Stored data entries
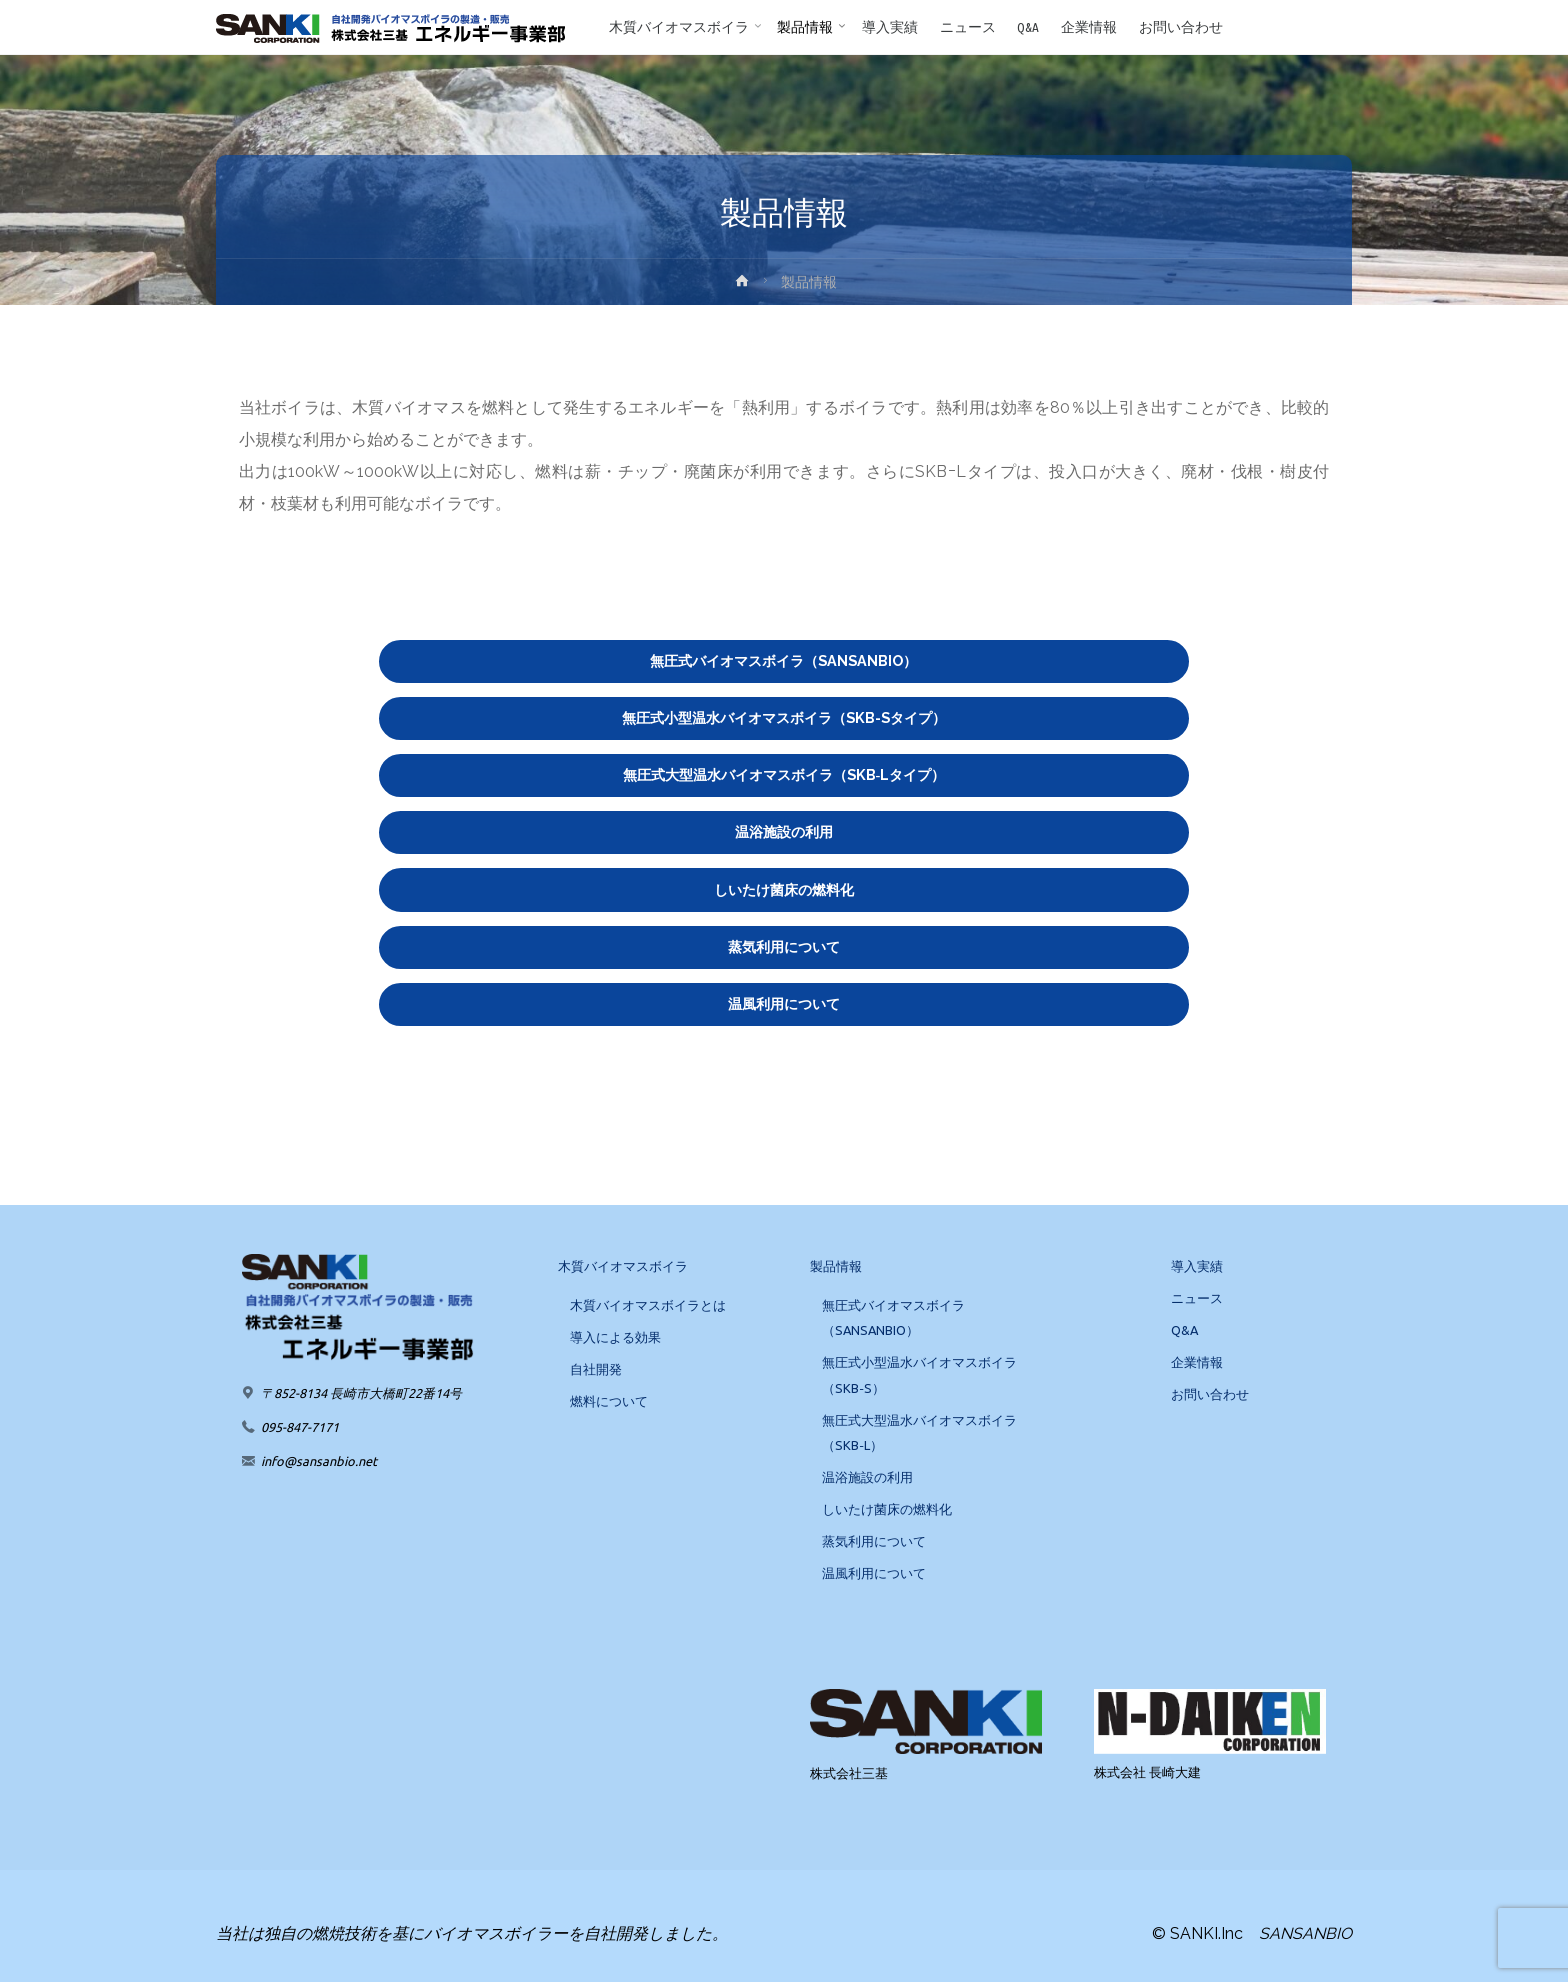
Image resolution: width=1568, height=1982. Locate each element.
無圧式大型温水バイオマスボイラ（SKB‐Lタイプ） (784, 774)
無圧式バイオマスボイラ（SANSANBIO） (783, 660)
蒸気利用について (784, 946)
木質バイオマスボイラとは (648, 1305)
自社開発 (596, 1369)
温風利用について (784, 1003)
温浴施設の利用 (784, 831)
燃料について (609, 1401)
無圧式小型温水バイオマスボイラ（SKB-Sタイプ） (784, 717)
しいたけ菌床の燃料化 (784, 889)
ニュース (1197, 1298)
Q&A (1184, 1330)
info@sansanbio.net (319, 1461)
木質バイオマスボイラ (623, 1266)
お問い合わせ (1210, 1394)
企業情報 (1197, 1362)
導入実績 (1197, 1266)
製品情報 (836, 1266)
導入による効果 (615, 1337)
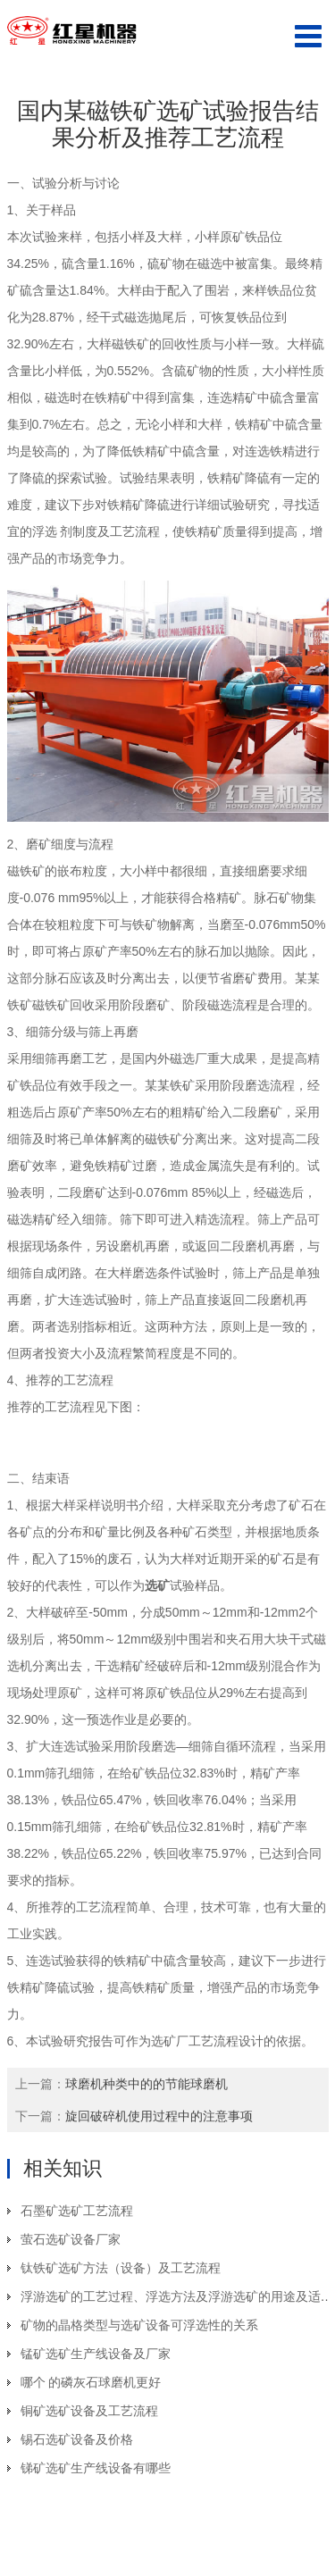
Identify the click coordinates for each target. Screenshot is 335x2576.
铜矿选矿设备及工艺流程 (89, 2411)
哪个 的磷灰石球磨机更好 (91, 2382)
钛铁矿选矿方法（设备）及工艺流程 (121, 2268)
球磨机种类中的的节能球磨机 (146, 2084)
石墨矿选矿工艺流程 (77, 2211)
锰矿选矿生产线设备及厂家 (96, 2353)
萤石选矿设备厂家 (71, 2239)
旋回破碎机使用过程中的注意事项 (159, 2116)
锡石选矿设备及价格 (77, 2439)
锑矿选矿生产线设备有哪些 (96, 2468)
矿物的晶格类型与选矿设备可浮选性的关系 (139, 2325)
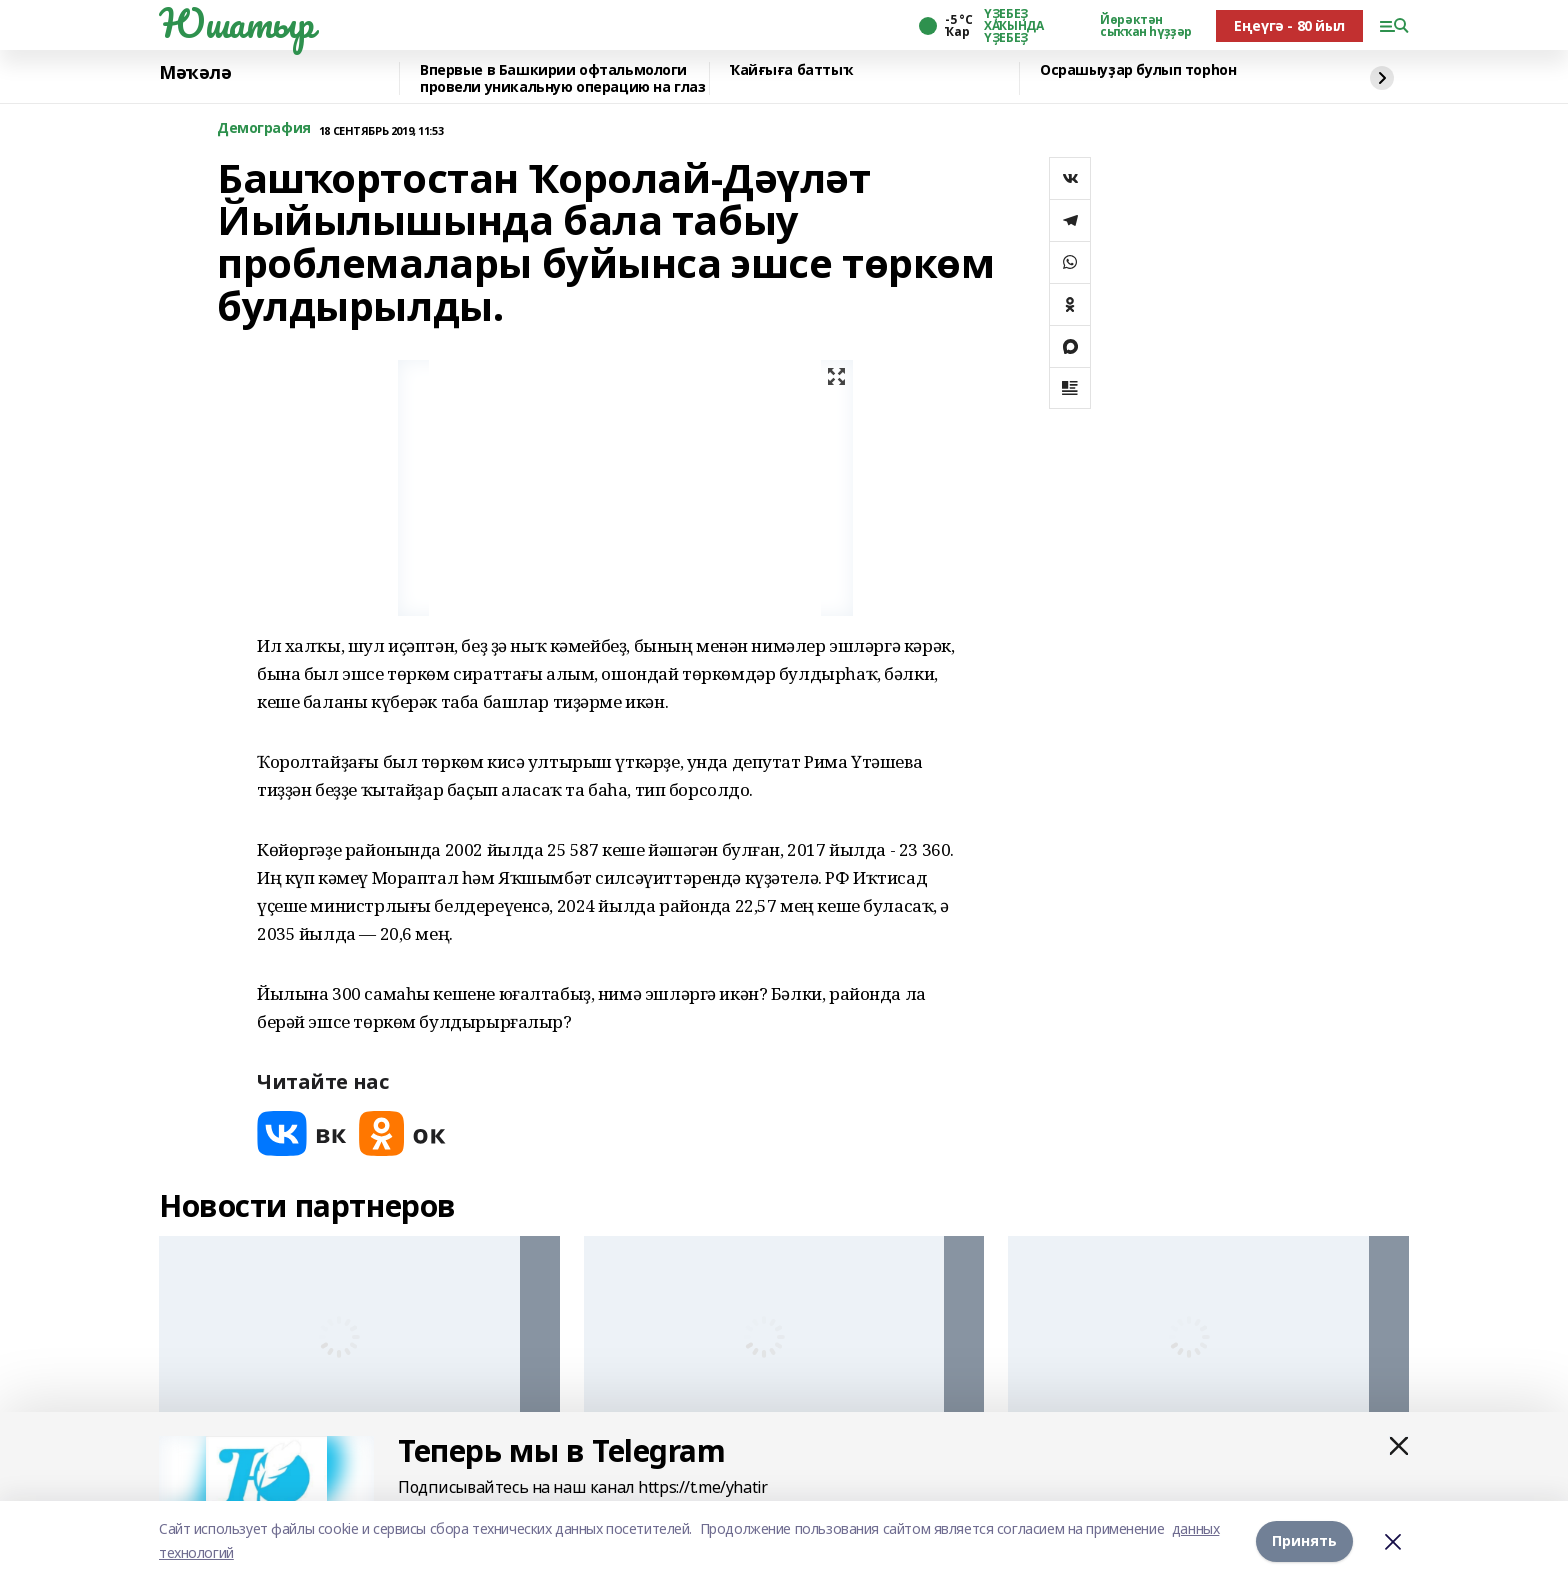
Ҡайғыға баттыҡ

BRIEF
Can you restate word for word the lines starting at the one containing "木質バイオマスボイラ (623, 1266)" and ending at the final line, leaving the pictures out of your answer?

SOLUTION FOR THIS TASK
木質バイオマスボイラ (623, 1266)
お問い合わせ (1210, 1394)
企業情報 (1197, 1362)
導入実績 (1197, 1266)
製品情報 (836, 1266)
導入による効果 (615, 1337)
Identify the click coordinates for each target. Screenshot is 335x2576.
铜矿选矿设备及工艺流程 (89, 2411)
哪个 的磷灰石球磨机更好 (91, 2382)
钛铁矿选矿方法（设备）及工艺流程 (121, 2268)
球磨机种类中的的节能球磨机 (146, 2084)
石墨矿选矿工艺流程 (77, 2211)
锰矿选矿生产线设备及厂家 (96, 2353)
萤石选矿设备厂家 (71, 2239)
旋回破碎机使用过程中的注意事项 (159, 2116)
锡石选矿设备及价格 (77, 2439)
锑矿选矿生产线设备有哪些 (96, 2468)
矿物的晶格类型与选矿设备可浮选性的关系 (139, 2325)
Ҡайғыға баттыҡ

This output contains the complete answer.